I mean, how cool is this?

I just really wanted to demonstrate some of my R Markdown and math skills.

Headings are cool

I expect you’ll give me questions to answer over the course of the semester, and it would probably be nice for me to organize our notebooks around those questions. A good way to do that, I think, is to create a separate top-level heading for each question.

Moreover, the Data Challenges will probably ask me to describe my thinking in addition to listing my code. Some questions will surely require multiple steps to be completed before the question can be fully answered. I think second- and even third-level headings will be really useful for organizing things!

Question 1

Objective/Rationale

It would be helpful for me to describe my rationale prior to writing any code. That’s because conceptually describing what I want to accomplish can help me organize my thoughts and make the information “stick” better. I can write that in plain text here.

Code

I’ll also probably be asked to write some code in R to reshape my data, perform calculations, and even compute some new variables.
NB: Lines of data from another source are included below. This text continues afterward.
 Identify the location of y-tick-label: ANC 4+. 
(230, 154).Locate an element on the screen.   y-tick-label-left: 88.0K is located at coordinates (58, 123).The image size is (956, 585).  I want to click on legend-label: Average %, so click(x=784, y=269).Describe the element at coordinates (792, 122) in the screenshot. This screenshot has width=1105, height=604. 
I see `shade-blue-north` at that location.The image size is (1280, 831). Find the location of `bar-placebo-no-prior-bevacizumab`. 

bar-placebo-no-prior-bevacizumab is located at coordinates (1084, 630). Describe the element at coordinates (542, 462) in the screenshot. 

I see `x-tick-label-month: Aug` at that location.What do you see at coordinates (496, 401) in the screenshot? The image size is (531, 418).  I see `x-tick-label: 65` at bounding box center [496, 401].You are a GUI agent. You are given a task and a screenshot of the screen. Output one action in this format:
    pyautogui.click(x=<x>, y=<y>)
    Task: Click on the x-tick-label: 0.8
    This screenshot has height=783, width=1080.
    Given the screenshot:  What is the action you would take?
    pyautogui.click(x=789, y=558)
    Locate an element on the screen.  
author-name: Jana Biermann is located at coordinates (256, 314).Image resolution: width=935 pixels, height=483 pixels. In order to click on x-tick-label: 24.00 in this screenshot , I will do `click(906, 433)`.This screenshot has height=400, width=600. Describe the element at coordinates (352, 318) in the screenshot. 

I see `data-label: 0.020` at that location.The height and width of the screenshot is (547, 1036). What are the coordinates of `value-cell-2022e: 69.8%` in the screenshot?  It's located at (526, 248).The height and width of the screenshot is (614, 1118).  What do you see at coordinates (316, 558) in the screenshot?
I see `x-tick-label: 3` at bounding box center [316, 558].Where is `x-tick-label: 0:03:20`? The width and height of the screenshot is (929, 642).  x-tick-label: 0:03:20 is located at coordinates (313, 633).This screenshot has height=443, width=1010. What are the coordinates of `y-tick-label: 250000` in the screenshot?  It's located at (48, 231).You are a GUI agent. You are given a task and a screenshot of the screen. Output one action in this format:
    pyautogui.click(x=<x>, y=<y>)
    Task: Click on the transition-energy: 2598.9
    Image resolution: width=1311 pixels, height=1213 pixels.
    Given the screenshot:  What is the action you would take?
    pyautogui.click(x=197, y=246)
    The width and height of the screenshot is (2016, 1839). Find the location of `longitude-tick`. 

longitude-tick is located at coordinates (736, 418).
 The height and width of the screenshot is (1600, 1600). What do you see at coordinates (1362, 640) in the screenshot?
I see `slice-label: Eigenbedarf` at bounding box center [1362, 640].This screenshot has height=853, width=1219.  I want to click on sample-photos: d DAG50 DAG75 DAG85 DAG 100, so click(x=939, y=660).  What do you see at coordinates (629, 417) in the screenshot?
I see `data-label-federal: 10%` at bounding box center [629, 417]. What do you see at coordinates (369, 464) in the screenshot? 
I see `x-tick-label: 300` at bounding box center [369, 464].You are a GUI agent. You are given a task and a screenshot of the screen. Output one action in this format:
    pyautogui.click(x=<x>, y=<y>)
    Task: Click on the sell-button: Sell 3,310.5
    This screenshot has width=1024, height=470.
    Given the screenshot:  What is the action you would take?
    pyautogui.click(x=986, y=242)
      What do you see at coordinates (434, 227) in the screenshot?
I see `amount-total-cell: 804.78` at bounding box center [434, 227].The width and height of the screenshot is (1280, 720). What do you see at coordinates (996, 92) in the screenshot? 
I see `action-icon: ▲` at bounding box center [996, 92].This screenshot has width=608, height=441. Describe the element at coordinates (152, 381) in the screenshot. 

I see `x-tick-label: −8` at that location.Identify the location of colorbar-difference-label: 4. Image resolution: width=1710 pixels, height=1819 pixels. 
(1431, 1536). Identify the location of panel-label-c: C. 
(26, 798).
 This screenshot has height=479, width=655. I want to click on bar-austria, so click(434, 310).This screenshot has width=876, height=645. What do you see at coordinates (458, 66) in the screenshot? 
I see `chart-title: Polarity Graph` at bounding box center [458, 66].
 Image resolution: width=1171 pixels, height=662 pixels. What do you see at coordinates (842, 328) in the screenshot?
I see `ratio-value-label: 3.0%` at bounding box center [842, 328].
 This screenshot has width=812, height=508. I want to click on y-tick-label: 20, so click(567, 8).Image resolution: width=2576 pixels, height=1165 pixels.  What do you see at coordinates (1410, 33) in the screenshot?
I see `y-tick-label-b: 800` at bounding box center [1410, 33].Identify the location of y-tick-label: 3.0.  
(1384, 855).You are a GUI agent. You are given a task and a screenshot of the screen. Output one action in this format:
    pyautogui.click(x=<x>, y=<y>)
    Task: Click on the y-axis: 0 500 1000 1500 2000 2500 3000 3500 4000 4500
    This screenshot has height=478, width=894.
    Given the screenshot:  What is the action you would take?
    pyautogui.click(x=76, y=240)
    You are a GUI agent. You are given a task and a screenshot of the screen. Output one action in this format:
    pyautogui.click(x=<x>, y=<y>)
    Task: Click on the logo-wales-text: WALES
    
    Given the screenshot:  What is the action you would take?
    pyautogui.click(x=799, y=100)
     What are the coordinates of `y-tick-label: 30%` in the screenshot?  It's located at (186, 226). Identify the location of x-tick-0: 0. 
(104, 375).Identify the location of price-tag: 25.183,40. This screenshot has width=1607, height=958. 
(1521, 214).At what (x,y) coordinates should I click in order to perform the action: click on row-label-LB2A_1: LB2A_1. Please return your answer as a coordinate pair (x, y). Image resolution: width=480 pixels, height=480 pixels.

Here’s a simple code chunk to show you that I’m ready to take on the challenge!

The following code chunk will perform the following mathematical operation: I’ll add two to four and multiply the result by seven.

(4+2)*7
## [1] 42

Answer

The result of that operation is 42. Coincidentally, that is the answer to everything.

Summary

With this notebook, I’ve shown you that I can:

  1. Organize my notebook with section headers and paragraph breaks.
  2. Format text by bolding and italicizing, and using links to point to external resources.
  3. Execute R code, showing both the answer and how I arrived at it.
  4. Produce an ordered list.

Again, I’m so excited to be taking this course and I promise to give it my best!